If our star doesn’t lose so much of its matter in the supernova – if it keeps, say, about 10 times its mass, then it will do something else.  Under the pressure of it own gravity, its atomic particles will collapse completely and, with nothing left to hold it up, it will collapse entirely to an infinitesimal point.  And there’s your black hole.

So that’s that.

Not so fast.  Did you know can build your own black hole as well.

Get off!

No, really.  All you need to do is gather a lot of stuff and put it in one place.

Like how much stuff?  Everything from the attic?
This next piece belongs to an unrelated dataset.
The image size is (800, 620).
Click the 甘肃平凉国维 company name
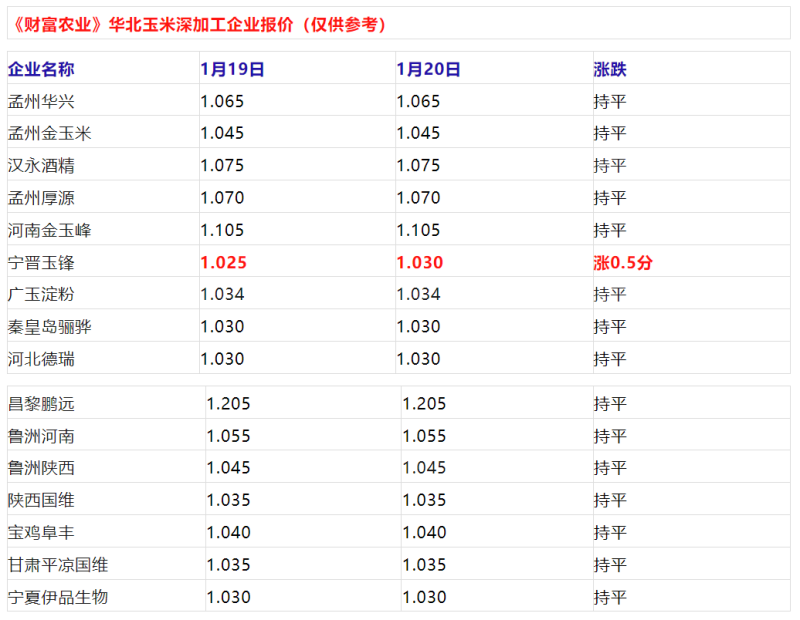pos(58,565)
Yes, about that much, if you have junk up there with mass equivalent to a few billion suns.  Otherwise no.  But once you can build up that much stuff, the gravity-to-size ratio of your pile of stuff exceeds a certain point and an event horizon (the black absence in space) builds up around the huge object.  We have one of these supermassive black holes, as they’re called, at the centre of our galaxy.

Phew!

And then there are micro black holes, which spontaneously appear and disappear.  This is the sort of black hole they that the Large Hadron Collider could theoretically produce, but I wouldn’t worry too much about those because...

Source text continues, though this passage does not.